• Dataset:
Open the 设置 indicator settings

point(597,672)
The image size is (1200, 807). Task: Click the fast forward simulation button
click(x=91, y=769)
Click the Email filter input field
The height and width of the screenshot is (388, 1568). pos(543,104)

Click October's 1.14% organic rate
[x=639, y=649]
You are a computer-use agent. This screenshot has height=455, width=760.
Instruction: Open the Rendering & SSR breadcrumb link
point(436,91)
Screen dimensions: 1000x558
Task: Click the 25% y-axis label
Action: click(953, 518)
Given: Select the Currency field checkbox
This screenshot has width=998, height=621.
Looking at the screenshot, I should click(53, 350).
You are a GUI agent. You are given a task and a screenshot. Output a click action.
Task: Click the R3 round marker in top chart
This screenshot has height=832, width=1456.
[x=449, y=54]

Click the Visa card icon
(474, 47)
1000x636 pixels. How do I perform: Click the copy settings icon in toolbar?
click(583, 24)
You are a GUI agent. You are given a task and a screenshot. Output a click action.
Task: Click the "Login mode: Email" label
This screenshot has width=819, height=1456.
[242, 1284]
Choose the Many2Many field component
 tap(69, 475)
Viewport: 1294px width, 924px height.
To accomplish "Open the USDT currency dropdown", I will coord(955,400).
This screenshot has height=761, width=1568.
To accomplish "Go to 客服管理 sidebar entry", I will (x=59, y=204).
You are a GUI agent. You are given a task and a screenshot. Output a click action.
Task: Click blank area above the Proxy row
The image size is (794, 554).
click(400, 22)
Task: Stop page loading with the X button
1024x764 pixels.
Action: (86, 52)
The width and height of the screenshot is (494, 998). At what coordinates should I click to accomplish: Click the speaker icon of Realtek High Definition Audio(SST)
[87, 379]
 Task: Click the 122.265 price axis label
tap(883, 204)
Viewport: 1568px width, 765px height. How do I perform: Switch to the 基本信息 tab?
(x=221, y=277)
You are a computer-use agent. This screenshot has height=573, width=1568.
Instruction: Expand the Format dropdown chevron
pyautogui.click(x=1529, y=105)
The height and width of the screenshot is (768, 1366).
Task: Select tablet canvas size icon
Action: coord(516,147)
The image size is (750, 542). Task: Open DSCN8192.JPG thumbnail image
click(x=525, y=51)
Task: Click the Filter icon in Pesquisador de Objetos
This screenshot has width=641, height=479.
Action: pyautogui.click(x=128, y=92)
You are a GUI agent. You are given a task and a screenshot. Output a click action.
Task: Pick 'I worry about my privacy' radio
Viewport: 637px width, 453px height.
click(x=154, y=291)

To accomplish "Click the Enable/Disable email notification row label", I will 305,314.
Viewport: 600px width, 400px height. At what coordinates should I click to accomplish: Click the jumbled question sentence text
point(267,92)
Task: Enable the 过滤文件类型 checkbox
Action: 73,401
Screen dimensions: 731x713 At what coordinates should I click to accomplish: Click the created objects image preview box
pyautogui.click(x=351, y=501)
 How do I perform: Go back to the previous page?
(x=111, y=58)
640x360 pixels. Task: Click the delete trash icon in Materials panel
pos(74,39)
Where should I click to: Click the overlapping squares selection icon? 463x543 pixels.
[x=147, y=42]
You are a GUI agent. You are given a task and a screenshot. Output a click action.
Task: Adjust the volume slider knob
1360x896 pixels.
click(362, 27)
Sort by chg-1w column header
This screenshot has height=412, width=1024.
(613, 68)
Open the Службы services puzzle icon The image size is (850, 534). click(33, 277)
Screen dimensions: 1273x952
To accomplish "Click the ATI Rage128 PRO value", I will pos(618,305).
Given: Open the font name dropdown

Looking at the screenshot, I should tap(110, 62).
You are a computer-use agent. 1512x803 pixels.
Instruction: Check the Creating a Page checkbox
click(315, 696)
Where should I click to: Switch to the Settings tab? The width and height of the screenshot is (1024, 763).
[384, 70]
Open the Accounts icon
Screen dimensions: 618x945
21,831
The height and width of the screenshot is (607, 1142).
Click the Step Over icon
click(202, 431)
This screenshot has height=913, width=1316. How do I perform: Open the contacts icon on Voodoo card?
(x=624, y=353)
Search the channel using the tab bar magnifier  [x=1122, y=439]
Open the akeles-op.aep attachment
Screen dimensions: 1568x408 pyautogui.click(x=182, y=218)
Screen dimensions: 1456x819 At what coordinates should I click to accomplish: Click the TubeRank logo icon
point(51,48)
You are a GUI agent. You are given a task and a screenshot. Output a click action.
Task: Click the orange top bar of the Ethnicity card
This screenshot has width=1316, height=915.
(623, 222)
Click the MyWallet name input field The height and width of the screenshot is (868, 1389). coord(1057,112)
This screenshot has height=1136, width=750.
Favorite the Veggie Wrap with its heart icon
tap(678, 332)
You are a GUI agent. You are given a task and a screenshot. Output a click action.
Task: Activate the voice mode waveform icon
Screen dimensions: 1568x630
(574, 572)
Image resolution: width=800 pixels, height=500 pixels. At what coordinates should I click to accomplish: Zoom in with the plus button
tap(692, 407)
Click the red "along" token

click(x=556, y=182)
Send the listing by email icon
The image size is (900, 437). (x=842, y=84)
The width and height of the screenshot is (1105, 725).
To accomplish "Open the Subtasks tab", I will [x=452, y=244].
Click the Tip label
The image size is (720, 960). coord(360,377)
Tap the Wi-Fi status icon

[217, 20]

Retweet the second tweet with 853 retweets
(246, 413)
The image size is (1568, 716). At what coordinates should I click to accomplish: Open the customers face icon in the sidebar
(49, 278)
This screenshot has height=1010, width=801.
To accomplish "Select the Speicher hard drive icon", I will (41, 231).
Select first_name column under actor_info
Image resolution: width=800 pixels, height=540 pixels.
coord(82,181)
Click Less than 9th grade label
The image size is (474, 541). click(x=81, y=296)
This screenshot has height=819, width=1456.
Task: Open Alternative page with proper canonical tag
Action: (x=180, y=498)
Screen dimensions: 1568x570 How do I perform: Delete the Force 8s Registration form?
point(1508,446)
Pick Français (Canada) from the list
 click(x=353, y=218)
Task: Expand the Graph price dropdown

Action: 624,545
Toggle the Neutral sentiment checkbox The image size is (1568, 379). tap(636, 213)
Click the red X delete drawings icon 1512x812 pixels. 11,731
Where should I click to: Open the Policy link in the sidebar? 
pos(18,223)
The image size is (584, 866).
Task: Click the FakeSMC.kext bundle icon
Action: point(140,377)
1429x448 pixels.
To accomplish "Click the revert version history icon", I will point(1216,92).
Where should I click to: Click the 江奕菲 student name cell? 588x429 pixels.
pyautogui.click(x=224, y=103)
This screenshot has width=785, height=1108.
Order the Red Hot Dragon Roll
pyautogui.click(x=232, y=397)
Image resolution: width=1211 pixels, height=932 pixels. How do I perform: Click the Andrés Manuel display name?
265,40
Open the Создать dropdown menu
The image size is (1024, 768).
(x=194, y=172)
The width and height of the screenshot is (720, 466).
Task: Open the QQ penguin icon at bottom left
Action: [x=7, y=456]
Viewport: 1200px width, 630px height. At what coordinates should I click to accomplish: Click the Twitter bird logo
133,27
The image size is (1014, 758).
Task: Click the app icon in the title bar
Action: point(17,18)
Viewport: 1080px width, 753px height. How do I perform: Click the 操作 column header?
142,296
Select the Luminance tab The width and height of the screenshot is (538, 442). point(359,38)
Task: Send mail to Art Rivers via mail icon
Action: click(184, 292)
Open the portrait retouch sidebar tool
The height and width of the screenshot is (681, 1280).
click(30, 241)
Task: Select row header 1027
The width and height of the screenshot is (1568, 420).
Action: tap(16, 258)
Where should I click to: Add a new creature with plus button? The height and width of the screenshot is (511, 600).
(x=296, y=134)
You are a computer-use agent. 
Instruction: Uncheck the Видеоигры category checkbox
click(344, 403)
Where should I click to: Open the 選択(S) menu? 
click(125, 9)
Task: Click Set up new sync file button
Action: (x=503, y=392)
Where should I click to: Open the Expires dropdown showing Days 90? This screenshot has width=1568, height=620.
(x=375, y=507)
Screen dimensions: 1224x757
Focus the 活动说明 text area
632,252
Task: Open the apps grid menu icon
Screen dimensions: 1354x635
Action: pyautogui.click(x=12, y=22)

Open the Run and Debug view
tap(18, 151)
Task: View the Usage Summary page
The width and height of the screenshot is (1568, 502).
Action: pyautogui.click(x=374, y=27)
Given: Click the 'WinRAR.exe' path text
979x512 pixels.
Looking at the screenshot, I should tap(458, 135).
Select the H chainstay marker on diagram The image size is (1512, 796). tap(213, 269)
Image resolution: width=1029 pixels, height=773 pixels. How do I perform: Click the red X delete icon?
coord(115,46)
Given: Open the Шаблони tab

• Problem details: In which lines of the records does the word "marker" appear? Copy each of them.

• Solution below:
Task: Click the R3 round marker in top chart
Select the H chainstay marker on diagram The image size is (1512, 796). tap(213, 269)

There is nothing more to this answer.